Iconic department store chain Sears Holdings (NASDAQ:SHLD) reported earnings for its fourth quarter ending Jan. 31 on Wednesday after the market closed.
The company reported an adjusted profit of $1.12 per share against analysts expectations of a profit of 98 cents per share. Revenue came in at $12.26 billion, outpacing the expectation of $11.77 billion. Shares of Sears traded higher in the pre-market on Thursday, but the stock did not gain any momentum when regular trading commenced and the stock finished the day down just over 5%.
What is going on with the once-proud retailing legend?
The market is taking the Sears results with a grain of salt. Sales, though beating estimates, were lower than the prior year, and analysts say Sears has been manipulating results with cost-cutting and asset selling versus showing sales growth from operations.
The jury is still out on Sears, but this is no JCPenney (NYSE:JCP). That department store shedding nearly 20% of its value on Thursday thanks to a massive loss. Management at JCPenney has completely blown the opportunity to build on a discount revival by abandoning once-popular sales. The new everyday pricing is a disaster.

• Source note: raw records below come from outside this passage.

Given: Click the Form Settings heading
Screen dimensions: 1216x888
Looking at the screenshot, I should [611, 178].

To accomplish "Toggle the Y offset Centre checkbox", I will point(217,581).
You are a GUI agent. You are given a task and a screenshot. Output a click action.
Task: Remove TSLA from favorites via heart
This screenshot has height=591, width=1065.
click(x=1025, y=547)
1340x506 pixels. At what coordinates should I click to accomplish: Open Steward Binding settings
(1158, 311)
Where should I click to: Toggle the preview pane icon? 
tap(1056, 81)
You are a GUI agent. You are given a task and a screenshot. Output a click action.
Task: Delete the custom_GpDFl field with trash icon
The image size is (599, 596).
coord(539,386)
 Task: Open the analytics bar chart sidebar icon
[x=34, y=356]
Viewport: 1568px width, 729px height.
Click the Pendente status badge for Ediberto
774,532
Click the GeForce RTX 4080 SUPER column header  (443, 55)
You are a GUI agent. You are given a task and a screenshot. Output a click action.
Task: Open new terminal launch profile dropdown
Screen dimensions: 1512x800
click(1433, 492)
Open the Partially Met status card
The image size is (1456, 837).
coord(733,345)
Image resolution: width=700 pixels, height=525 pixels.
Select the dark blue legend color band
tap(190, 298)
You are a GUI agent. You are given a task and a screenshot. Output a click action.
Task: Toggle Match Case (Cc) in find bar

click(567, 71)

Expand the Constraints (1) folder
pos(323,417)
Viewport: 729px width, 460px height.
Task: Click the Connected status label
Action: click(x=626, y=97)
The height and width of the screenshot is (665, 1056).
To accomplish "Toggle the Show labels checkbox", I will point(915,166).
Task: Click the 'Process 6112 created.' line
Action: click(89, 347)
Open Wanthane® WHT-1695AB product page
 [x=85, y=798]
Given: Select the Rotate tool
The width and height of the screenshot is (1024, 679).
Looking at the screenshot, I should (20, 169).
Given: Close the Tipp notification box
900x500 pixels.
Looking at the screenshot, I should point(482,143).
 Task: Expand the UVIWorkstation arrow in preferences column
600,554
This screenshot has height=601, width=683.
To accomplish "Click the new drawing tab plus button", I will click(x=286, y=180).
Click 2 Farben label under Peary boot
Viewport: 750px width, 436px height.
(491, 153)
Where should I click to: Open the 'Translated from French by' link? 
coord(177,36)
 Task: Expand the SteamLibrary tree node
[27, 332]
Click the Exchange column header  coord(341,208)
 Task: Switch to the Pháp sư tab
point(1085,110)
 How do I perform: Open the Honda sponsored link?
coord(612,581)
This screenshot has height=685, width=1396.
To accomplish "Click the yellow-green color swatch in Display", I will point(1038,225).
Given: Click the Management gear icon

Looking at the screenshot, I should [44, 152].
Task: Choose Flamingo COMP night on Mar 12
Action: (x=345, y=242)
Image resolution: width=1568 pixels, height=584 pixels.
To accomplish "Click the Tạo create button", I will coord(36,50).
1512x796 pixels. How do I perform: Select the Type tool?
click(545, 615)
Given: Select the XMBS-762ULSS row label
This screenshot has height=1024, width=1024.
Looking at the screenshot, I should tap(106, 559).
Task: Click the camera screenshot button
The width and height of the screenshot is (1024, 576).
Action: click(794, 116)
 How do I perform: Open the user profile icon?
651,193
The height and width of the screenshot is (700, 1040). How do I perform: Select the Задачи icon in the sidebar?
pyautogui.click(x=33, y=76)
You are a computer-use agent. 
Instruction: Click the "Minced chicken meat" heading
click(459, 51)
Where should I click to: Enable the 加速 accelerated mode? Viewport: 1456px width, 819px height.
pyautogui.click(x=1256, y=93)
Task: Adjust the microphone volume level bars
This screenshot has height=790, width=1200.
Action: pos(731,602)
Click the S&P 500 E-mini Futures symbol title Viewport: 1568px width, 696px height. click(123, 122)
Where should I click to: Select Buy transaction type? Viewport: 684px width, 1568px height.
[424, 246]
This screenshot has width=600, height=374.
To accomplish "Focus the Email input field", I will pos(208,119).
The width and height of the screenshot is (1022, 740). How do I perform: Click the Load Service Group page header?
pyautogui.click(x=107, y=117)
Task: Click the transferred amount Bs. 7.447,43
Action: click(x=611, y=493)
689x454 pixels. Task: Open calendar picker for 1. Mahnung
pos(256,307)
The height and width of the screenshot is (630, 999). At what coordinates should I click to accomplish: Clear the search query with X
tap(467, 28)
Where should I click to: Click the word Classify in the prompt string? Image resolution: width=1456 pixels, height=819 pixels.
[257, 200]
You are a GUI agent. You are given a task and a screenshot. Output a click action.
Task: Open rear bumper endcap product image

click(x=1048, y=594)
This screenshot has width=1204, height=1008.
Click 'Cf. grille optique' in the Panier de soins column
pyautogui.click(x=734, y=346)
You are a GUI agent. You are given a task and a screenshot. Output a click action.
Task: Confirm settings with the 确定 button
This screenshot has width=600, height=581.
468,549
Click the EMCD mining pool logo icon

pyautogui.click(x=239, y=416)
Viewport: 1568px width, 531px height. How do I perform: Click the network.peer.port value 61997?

Sears on the other hand is an asset play. The company has much room to withstand changes in the industry and over time is likely to survive. In previous quarters we have seen selling in the stock replaced by some fervent buying. That is likely to be the case here. There is a trading opportunity with Sears over the next few months. Use the selling to open a position that you can ride right up to the next earnings report. Consider Call options for more aggressive traders.